Although the outcome has been easy to foresee, it has not been easy to get answers to the many questions being asked across the state as lawmakers move to make this landmark change in education in Iowa.
Some questions that deserve answers include:
Does the governor and other proponents really believe $900 million can be siphoned away from Iowa’s 327 public school districts over the next four years for vouchers without harming the public schools?
The premise is to give parents a choice of where their children will be educated.

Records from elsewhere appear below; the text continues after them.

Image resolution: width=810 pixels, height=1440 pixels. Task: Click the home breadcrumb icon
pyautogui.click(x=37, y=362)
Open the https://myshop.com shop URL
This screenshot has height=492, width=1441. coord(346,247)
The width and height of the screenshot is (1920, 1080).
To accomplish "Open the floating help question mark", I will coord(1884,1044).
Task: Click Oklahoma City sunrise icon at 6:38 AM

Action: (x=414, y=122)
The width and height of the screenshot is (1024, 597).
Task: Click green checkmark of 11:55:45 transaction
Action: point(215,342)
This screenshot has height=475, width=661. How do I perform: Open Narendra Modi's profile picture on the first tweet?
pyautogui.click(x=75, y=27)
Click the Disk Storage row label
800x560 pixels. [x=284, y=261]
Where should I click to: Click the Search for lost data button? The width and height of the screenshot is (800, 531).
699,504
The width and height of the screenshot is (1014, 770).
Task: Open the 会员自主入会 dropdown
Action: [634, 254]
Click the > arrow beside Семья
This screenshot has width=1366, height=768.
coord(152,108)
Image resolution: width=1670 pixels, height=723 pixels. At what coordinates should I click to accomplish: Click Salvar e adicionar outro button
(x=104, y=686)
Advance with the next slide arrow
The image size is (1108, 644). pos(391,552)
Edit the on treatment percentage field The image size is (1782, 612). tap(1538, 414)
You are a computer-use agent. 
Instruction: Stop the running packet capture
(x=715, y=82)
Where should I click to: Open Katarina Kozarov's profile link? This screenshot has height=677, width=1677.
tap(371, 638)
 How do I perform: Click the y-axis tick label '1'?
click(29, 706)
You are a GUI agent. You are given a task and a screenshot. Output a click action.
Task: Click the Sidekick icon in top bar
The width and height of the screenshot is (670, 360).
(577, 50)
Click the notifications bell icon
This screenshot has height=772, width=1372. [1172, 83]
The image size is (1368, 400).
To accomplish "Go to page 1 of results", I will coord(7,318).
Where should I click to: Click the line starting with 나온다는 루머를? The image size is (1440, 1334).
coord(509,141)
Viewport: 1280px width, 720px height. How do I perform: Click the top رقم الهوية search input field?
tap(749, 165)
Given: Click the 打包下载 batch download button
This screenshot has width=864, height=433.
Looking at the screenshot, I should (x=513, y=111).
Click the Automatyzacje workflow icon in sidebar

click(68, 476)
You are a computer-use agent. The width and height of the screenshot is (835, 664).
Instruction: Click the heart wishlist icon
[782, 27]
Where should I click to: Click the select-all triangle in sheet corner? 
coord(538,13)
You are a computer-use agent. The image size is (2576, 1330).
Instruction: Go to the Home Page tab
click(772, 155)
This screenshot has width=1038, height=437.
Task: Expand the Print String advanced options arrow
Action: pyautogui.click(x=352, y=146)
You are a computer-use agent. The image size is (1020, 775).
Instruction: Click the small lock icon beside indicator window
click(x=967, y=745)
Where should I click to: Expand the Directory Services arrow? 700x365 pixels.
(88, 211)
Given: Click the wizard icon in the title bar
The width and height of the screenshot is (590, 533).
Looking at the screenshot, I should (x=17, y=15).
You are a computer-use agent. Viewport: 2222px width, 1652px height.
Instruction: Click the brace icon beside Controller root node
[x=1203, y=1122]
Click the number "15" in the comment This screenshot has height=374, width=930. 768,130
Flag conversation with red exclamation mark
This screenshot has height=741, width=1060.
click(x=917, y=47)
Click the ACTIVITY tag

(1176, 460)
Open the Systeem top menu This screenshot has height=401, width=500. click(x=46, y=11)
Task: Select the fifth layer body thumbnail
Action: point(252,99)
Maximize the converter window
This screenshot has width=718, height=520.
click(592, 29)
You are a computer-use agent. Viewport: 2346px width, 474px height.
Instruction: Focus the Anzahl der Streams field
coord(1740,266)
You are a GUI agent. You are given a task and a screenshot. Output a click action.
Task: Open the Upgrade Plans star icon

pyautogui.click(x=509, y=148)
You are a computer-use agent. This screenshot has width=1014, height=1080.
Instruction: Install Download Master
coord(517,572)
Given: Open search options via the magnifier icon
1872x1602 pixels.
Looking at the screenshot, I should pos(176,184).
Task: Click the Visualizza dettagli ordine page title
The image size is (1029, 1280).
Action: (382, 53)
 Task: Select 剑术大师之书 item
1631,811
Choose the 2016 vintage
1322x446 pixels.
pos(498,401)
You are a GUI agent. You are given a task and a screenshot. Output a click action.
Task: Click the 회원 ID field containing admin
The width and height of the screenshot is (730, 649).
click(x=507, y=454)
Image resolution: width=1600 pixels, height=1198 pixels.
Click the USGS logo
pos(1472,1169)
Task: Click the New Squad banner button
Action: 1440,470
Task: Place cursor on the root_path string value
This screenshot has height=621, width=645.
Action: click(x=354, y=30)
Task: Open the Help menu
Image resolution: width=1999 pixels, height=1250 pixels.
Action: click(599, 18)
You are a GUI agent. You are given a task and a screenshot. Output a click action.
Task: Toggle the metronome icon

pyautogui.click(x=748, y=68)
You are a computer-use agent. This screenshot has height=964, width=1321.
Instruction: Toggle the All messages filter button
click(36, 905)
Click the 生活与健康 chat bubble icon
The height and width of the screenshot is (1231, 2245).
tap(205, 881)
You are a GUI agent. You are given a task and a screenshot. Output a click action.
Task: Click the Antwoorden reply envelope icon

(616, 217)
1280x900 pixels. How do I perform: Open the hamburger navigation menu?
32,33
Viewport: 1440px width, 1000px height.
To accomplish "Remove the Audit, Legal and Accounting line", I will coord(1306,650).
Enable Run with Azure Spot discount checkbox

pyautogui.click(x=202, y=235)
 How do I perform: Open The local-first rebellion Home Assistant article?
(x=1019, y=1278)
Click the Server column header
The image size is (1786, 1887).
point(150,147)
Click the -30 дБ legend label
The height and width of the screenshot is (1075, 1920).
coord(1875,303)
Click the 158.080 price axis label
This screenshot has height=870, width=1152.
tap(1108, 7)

Don’t parents already have a wide range of options if they can't afford the tuition at a private school — from enrolling their kids in an adjacent public school district at no cost, to home-schooling, or enrolling them tuition-free in Iowa Connections Academy or Iowa Virtual Academy, Iowa’s two online public schools?
If a child has learning disabilities or behavior issues, or if English is not the child’s native language, do vouchers serve their intended purpose when these children can be turned away by a private school without the parents having any recourse? When that occurs, what happens to the governor’s “school choice” message?
Forty-one of Iowa’s 99 counties do not have any private schools. How are vouchers going to help students in those counties, especially when voucher money cannot be used to pay for the expense of driving to a private school in another county?
Do supporters of the governor’s proposal really think state tax revenues will be sufficient to allow the Legislature to allocate $340 million per year for vouchers indefinitely?
What happens when the income tax cuts lawmakers approved in 2022 fully take effect in the next few years? These tax cuts will reduce the state general fund revenue by about $2 billion — a reduction of about one-fifth.
Won’t the combined effects of the cost of vouchers and the reduced income tax revenue put an excruciating squeeze on the state government’s budget needs? Won’t that squeeze make it nearly impossible to maintain the services that Iowans have come to expect — from state law enforcement, to the courts, state parks, community colleges and state universities, to health care for the poor, and the public schools?
Why are Gov. Kim Reynolds and Republican leaders in the Legislature adamant to get the voucher program approved before the nonpartisan Legislative Services Agency completes its cost analysis — especially without an estimate of how much the state will pay a for-profit company that is still to be chosen to manage the voucher applications and payments?
Might the governor and Republican leaders be trying to get this proposal approved before Iowans fully understand the cost, and the consequences, and can express their opinions when their senators and representatives are back home on the weekends?
School enrollment data show there are 482,000 students attending public K-12 schools in Iowa. Private schools now serve 33,000 students.
The governor and proponents of vouchers have talked about the "failing" public schools in Iowa. Shouldn’t these officials be called on to cite specific examples of these failures, so Iowans know whether the concerns are legitimate or exaggerated?